Well, last night was just scary. After we were married, it would be a dream come true, and we would just revel in the feelings we lovingly created in each other. But, trying to wait, trying to avoid having the ‘s’ word until we should… And I honestly have no idea why the spectre of showering together would do that… We didn’t run into the same thing again until after we were married, and then we just enjoyed it.

Well, we didn’t know how long we would end up waiting to get married. Well I didn’t know anyway, and why would Bill keep that from me? Still, it was clear we had to be a little more careful with the feelings we surfaced in each other. And our deep devotion just made that more difficult; it gave even the slightest touch amazingly more significance. I think we started the next day purposing to find a happy medium, a managable level of still being able to enjoy just a little of what we could one day savor fully…
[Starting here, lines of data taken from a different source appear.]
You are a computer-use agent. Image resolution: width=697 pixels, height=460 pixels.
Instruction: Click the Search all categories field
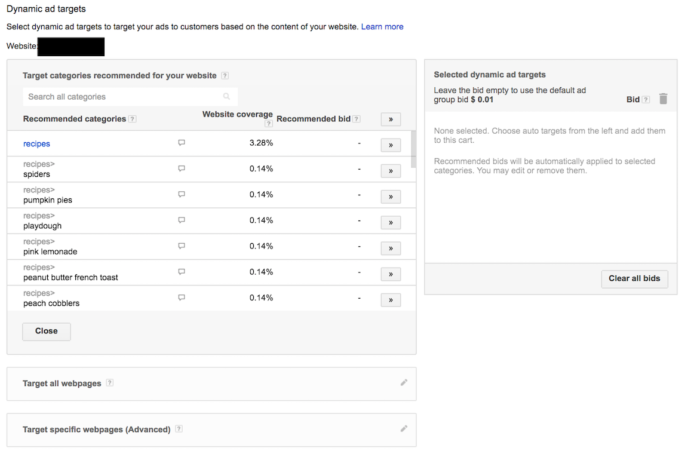(x=120, y=97)
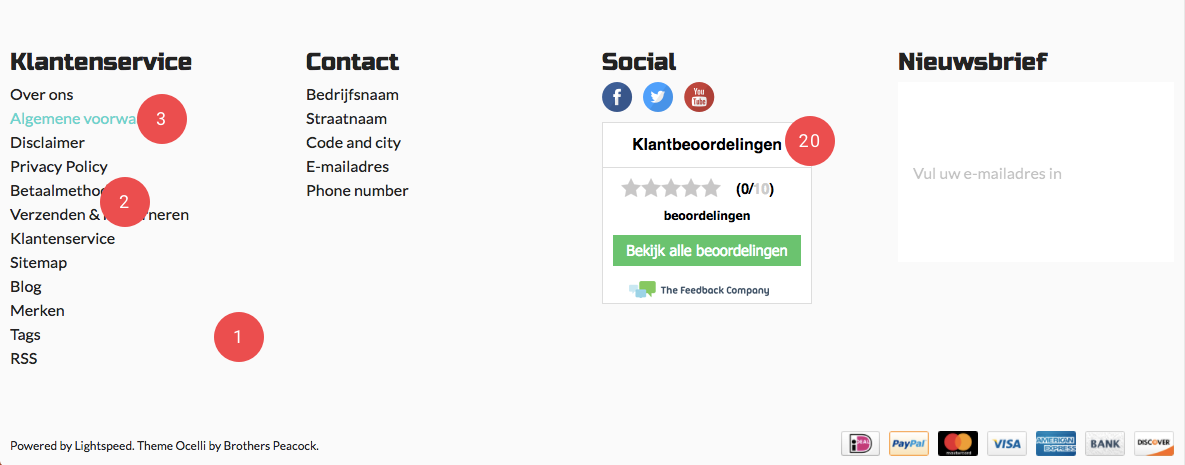Open the Over ons link
The height and width of the screenshot is (465, 1185).
(x=42, y=95)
When we woke up the next morning, Bill asked quietly if we could try a little rocking chair time. He said he really missed that last night. I smiled; I agreed with him. Neither of us had any clothes on, and Bill got up, then lovingly helped me up, and we were quickly in our rocking chair… Bill had his feet on the bed, and I curled up on top of him. Our bodies responded, but nowhere near like last night. We both tried to relax and just enjoy the closeness. We did, and it was amazing. We spent over an hour like that, feeling the closeness of our mutual devotion. We only got up because it was time to get ready to go to the Diner. Bill was still adamant about no closed doors, and I agreed. We collected our clothing for the day, and took turns dressing in the bedroom. It was such a simple delight; we both enjoyed it. We were still a little early, even for the slow walk we normally take. Bill suggested the swing. I ended up in Bill’s lap with my arms around his neck, and his arms around my side. We hugged tightly and kissed sparingly.
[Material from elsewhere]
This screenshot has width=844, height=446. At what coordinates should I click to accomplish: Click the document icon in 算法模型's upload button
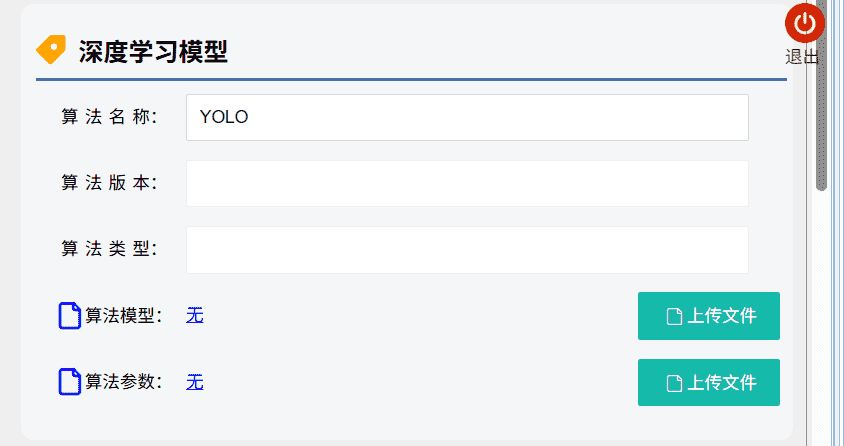[674, 317]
It was mostly quiet, but at one point I said what I felt. “Bill, last night was really scary…”

Bill smiled, then kissed my lips. “Only for a short period of time. Then it will be an amazing opportunity.” My Bill said this, then he smiled. I shivered, then hugged him tightly. He was right, of course. Soon enough, that would… I shivered again. Maybe thinking about that should wait, too. Swinging together though, I also realized that we already had a number of amazing places that we could just be together and enjoy each other. I really appreciated Edna’s swing, with my man next to me, that is.

Less than an hour later, we were heading into the Diner. Of course, it was another hot day. Bill got going with the windows, shades and fans right away, and quickly had the inside of the Diner cooled off. I don’t understand how he does that. But I am so thankful that is his job now. He does it so much better.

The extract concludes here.